Is the service caring?

We spent part of the day observing staff interaction with residents. Staff were talking and supporting people in a kind and attentive way. We saw staff showed patience and gave encouragement when supporting people to move around the home. One resident said, 'I cannot fault the care and attention we receive here they are all caring people, some better than others.'

Is the service responsive?

People completed a range of activities in the home regularly. We saw evidence of daily activities in place and delivered by various staff. They employed an activities person to support people to undertake chosen interests and activities. One member of staff said, 'She is off today but the residents love here she is very good.' A resident we spoke with said, 'There is always something going on around the home.' Another person who lived at the home said, 'I don't join in much but I have to say she is always trying to put things on for people.'

Is the service well-led?

We had responses from external agencies including social services .They told us they had a working relationship with the owner/manager and staff to make sure people received their care and support they required.

There were a range of audits and systems put in place in by the home to monitor the quality of the service being provided.

1 August 2013

During a routine inspection

We spoke individually with the deputy manager and five staff at The Sands. We also discussed care with relatives and four people living at the home. We reviewed care records, policies and procedures, audits and risk assessment documentation.

The service demonstrated good practice that ensured people were cared for in a supportive and dignified manner. One person told us, 'It's great here. I found it hard to leave my home, but came here because of its reputation. The home deserves its reputation and I'm glad I'm here now'. Another person said, 'I've lived here a long time and can tell you it's a wonderful home'.

Additionally, care records were of a good standard. Care plans and risk assessments were in-depth, signed and regularly reviewed. Daily records demonstrated where other providers had been involved in people's care. This showed good communication within the home.

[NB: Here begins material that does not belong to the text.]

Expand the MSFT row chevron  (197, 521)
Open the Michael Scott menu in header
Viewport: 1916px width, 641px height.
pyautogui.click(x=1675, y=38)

People were recruited appropriately because the home had followed its procedures. One staff member told us, 'I'm happy here ' I think it's a really good home'. The Sands additionally had appropriate processes in place to monitor the quality of its service.

29 November 2012

During a routine inspection

People told us what it was like to live at this home and described how they were treated by staff and their involvement in making choices about their care. We talked with eight staff and four people who live at the home as well as a family member.

We looked at the care plans for four people who lived at the home to see how their needs should be met.

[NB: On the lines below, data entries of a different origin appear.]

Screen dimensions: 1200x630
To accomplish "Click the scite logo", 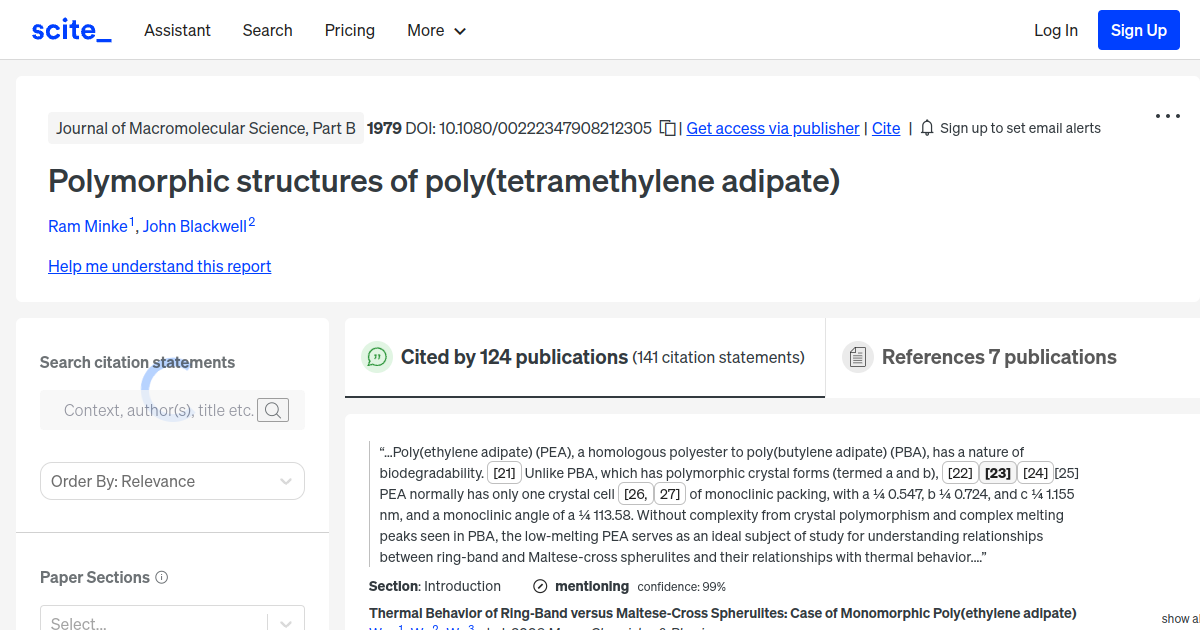I will click(70, 29).
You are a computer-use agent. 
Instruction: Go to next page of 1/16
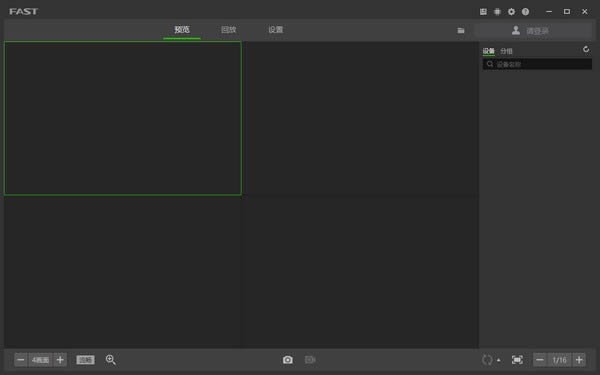[579, 360]
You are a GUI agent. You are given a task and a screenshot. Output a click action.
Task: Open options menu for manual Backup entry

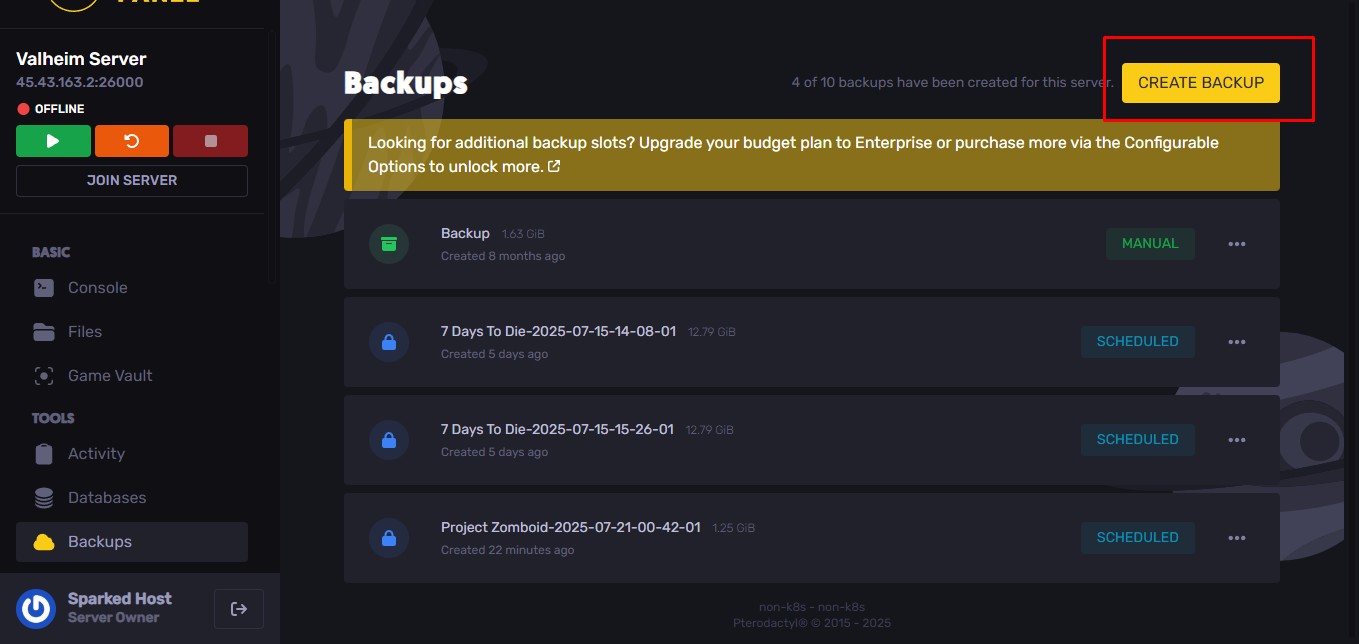pyautogui.click(x=1237, y=244)
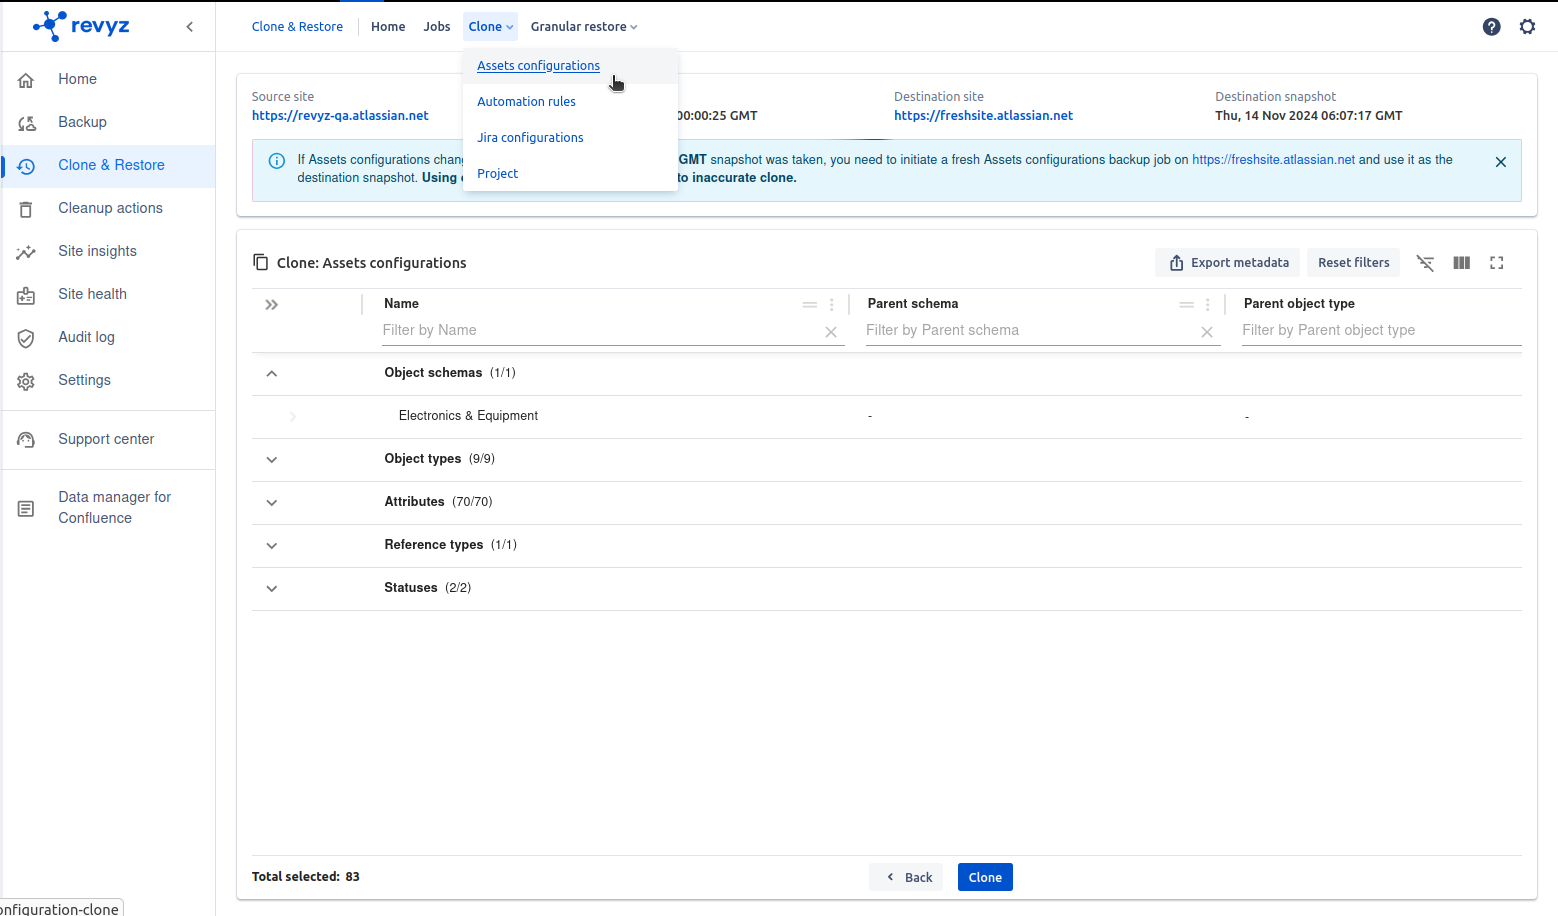Open the Granular restore dropdown
This screenshot has height=916, width=1558.
coord(583,27)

People living at the home who were able, told us that they were satisfied with the care provided by the home and if they were not satisfied with their care they would tell staff.

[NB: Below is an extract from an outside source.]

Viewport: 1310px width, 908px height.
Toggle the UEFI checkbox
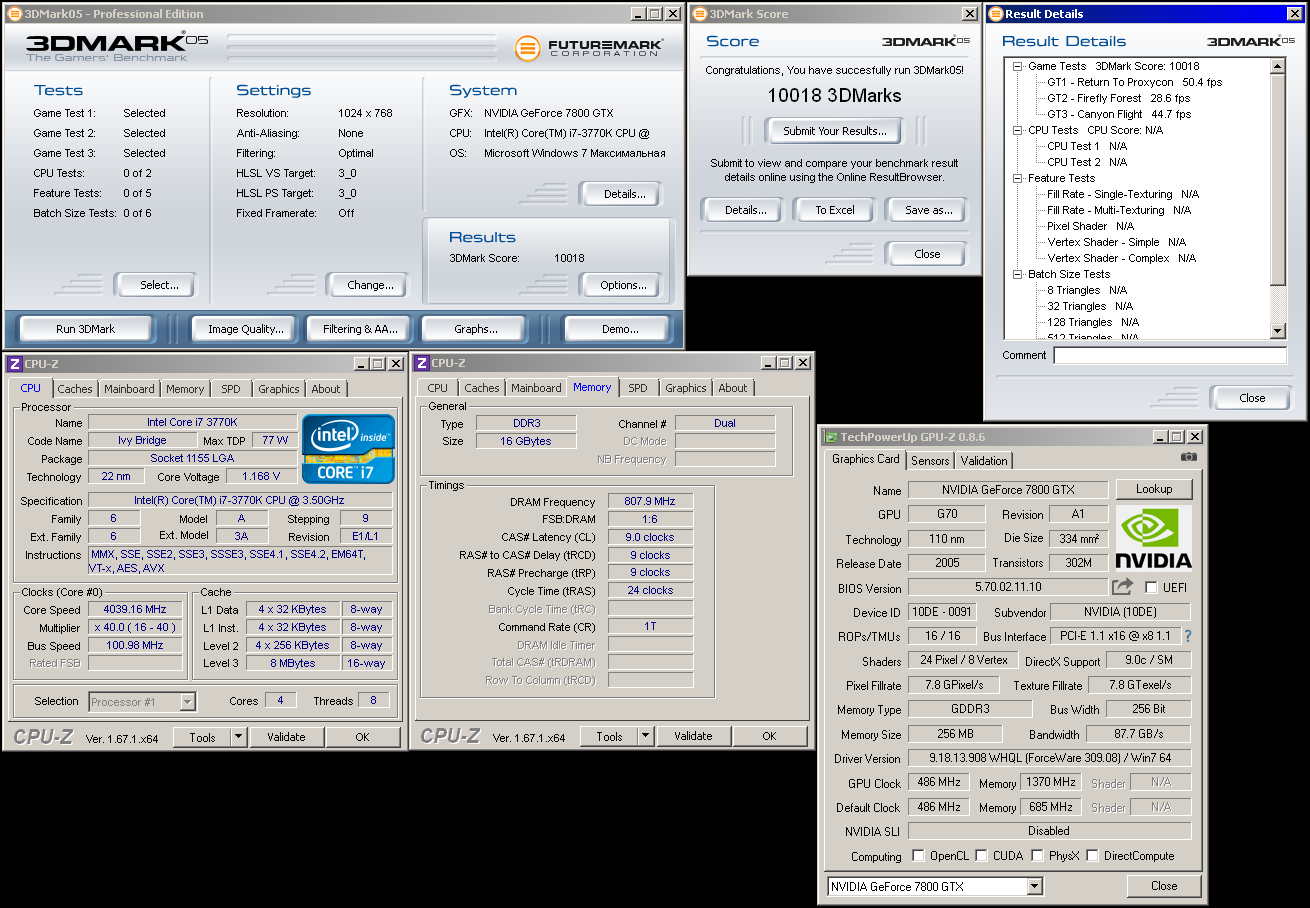coord(1151,588)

On the day of our visit we saw that group activities had been arranged and people were encouraged and supported to participate.

13 October 2011

During a routine inspection

We spoke with a number of people who live at the home during our visit. We received some very positive feedback and comments included;

''Staff are lovely, and work hard. I am cared for very well.''

'They are grand here, they are very good, they can't do enough for you.'

'This is a smashing place, they are very good to us, we have a lovely home.''

'When I came into this home I could not move very well. Two members of staff were instrumental in getting me to where I am now. One of them is my key worker.''

'Some staff are not so good others are very good.''

'You won't get a better place than here, my daughter is a nurse, she went everywhere and this is where she chose ' it's the best.'

''We have the best position here and some lovely friends, what more can you ask for.'

'I feel safe here, especially at nights, it's good to know there is someone here if you need them.'

Two residents with their relatives had chosen this particular home because they liked the views of the sea and it looked a clean and friendly home. It had lived up to their expectations.